EXERCISE DETAILS -> Revise the records starting at the line that contains "Open the 自定义结转模版 settings" and ending at the line that contains "coord(228,286)", both included, by replacing "image size" with "picture dimensions" and leaving everything else unchanged. Leave the pictures out of your answer.

EXTRACTED ENTRIES ->
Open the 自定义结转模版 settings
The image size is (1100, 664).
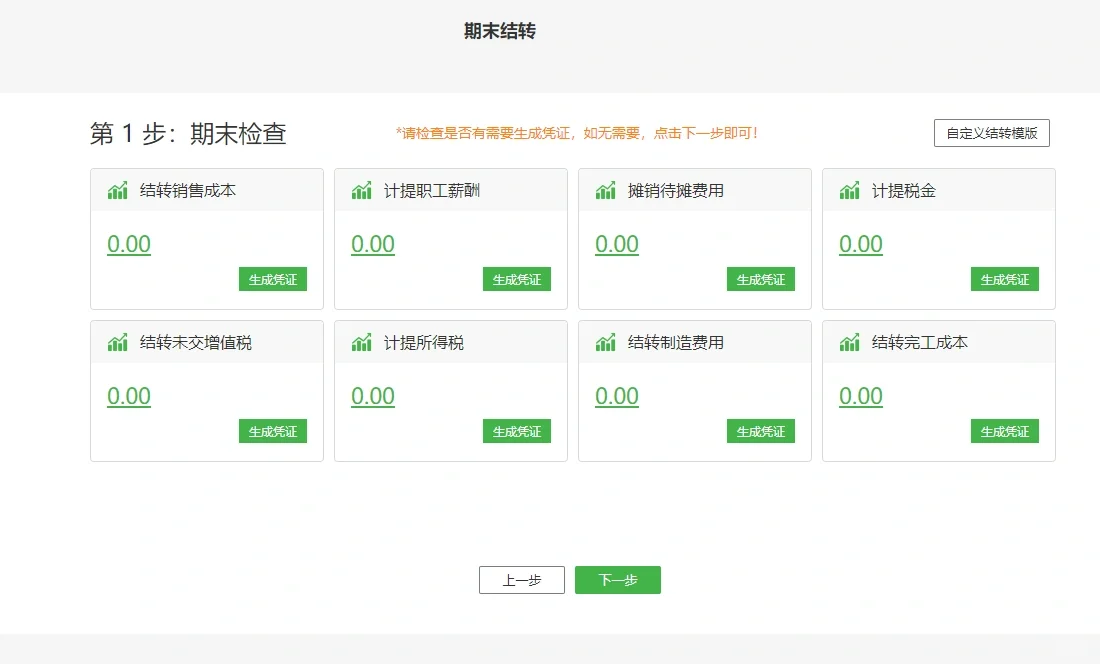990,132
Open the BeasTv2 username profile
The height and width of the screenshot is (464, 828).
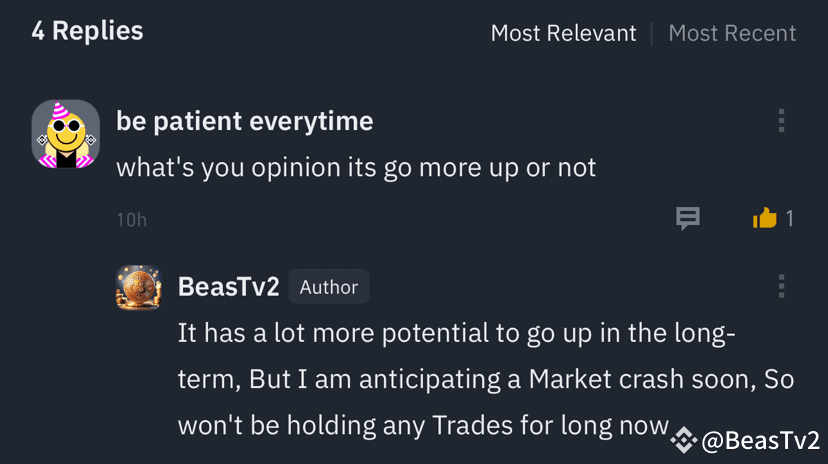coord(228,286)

...

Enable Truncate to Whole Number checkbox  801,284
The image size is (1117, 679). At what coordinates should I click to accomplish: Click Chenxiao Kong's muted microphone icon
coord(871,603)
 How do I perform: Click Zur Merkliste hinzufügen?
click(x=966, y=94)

SOLVED PROBLEM ->
Open the 自定义结转模版 settings
The picture dimensions is (1100, 664).
990,132
Open the BeasTv2 username profile
The height and width of the screenshot is (464, 828).
coord(228,286)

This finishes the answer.